Vai al contenuto
"Enola Holmes 3" — Recensione

Recensione

"Enola Holmes 3" — Recensione

3.5 su 5
2026 1h 45m AvventuraMisteroCrime

Il terzo capitolo della saga ritrova Millie Bobby Brown a Malta, con un nuovo regista e una trama che matura verso temi più adulti. Funziona grazie al carisma della protagonista, anche se la formula inizia a logorare.

di Alessio Valtolina ·

Ritorna Enola Holmes, e con lei ritorna anche quel particolarissimo universo che Netflix ha costruito intorno al personaggio femminile più celebre della famiglia investigativa di Conan Doyle. Sei anni dal primo film, quattro dal secondo: il pubblico che ha seguito Millie Bobby Brown in queste avventure ottocentesco-contemporanee si aspetta di trovare quello che l’ha sedotto inizialmente — il carisma della giovane attrice, il gioco enigmistico, il tono leggero ma consapevole. E il terzo capitolo prova a mantenere questa promessa, semplicemente spostandosi in un’ambientazione diversa: Malta, anziché la Londres vittoriana o il continente europeo. È una scelta geografica che sulla carta promette varietà visiva, ma che nel pratico finisce per mascherare una formula narrativa che ormai mostra tutti i suoi cedimenti.

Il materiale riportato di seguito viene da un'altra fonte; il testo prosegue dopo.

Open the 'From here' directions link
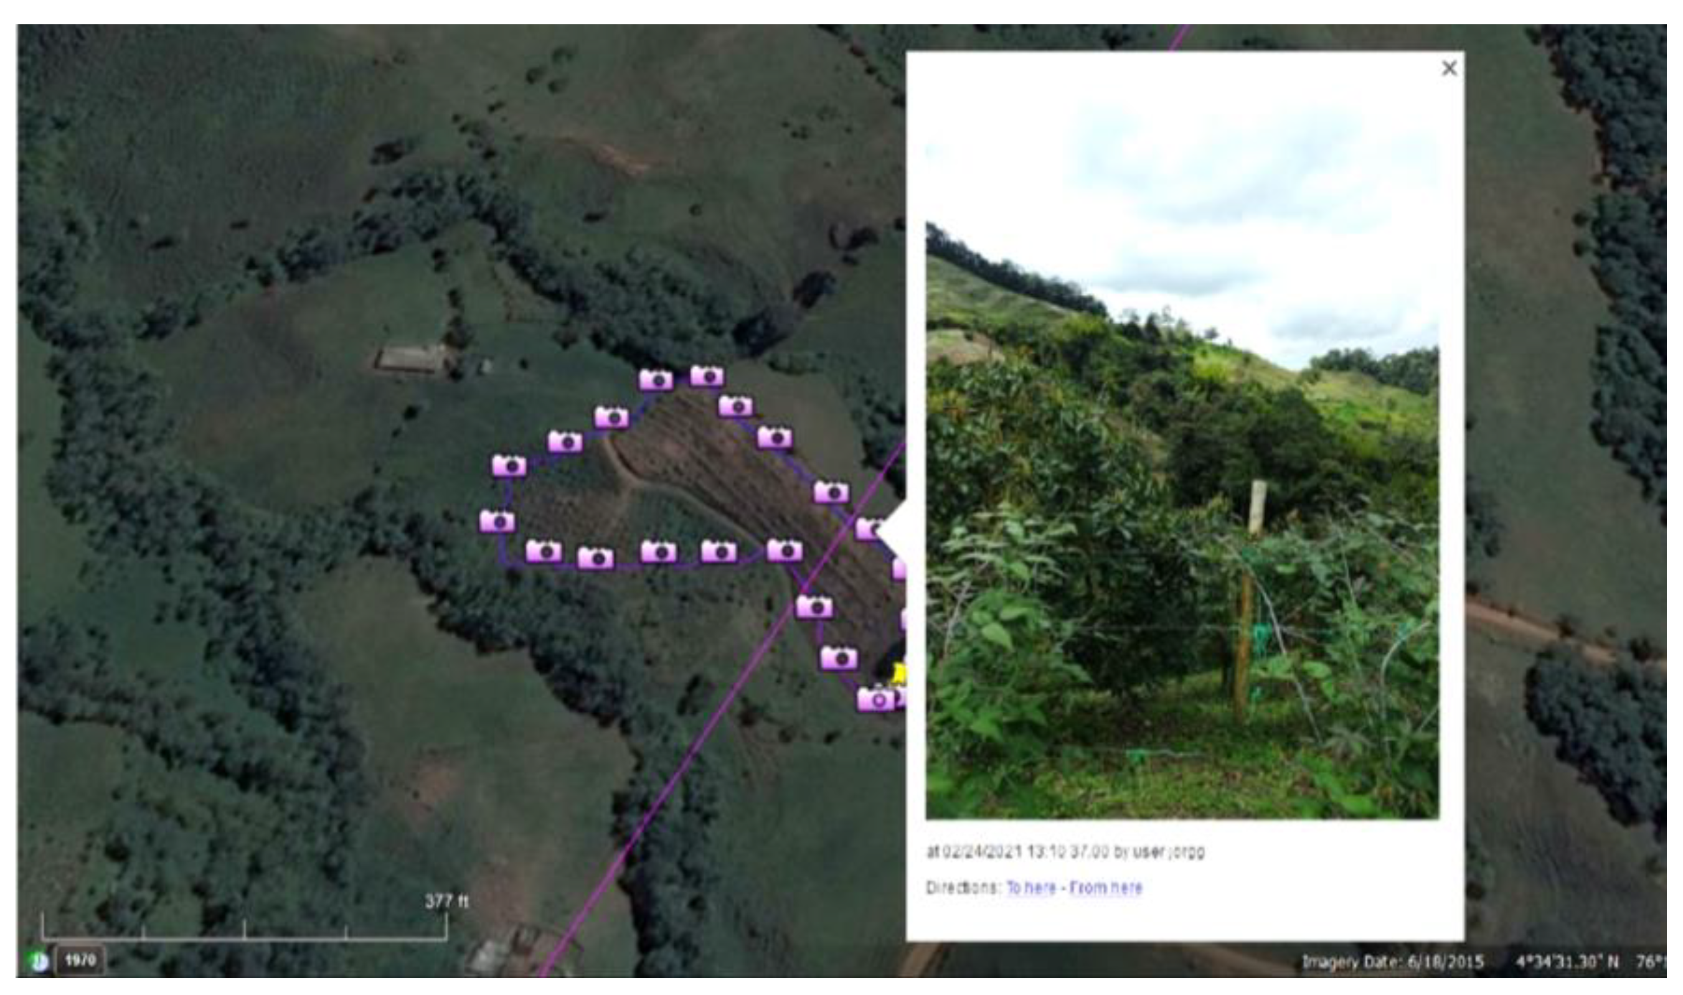 click(1105, 887)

Il cambio di guardia registico e i suoi limiti

Qui arriviamo al primo vero cambio di guardia. Philip Barantini sostituisce Harry Bradbeer alla regia, portando con sé l’esperienza di aver diretto Adolescence, un successo di piattaforma che ha dimostrato la sua competenza nel gestire attori giovani e dinamiche relazionali complesse. È una scelta intelligente, almeno sulla carta: il film non perde il suo ancoraggio narrativo, perché Jack Thorne — lo sceneggiatore dei due capitoli precedenti — torna al lavoro. Ma qui iniziano i nodi da sciogliere.

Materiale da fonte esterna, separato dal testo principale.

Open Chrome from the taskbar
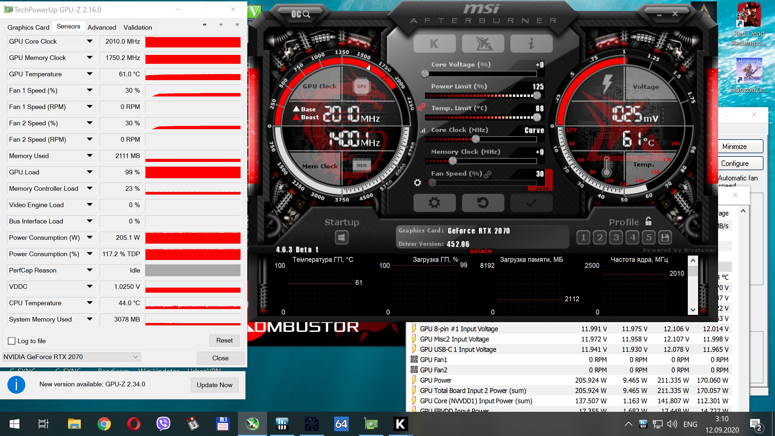The image size is (775, 436). 104,424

Bradbeer aveva qualcosa di Bradbeer: un’energia visiva incisiva, una capacità di ritmo che sapeva saltellare tra il giallo vittoriano e l’ironia moderna senza che uno schiacciasse l’altro. Guardando i primi due capitoli, c’era una mano registica che si sentiva — non invadente, ma precisa. Barantini, per quanto competente e attento ai dettagli, non porta con sé lo stesso tipo di visione. Il film è solido, costruito bene, ma manca di quella scintilla di personalità che rendeva i precedenti capitoli qualcosa di più di un semplice intrattenimento. Sembra quasi che il nuovo regista abbia detto: “Ok, tengo il tono, mantengo la formula, ma non innovo niente”. È una non-scelta registica, quella che caratterizza molto del cinema di piattaforma quando decide di giocare sul sicuro.

La location di Malta, fotografata con competenza dalla cinematografia, aggiunge varietà estetica genuina. Non è la grigia Londra vittoriana né i castelli europei dei capitoli precedenti: ci sono spiagge dorate, architettura mediterranea, luce naturale che cambia il mood della storia. Eppure una location bella da sola non basta quando la storia che vi accade dentro sta reiterando schemi narrativi che abbiamo già visto. È come mettere una nuova cornice a un quadro che ha già perso il suo potere di stupire.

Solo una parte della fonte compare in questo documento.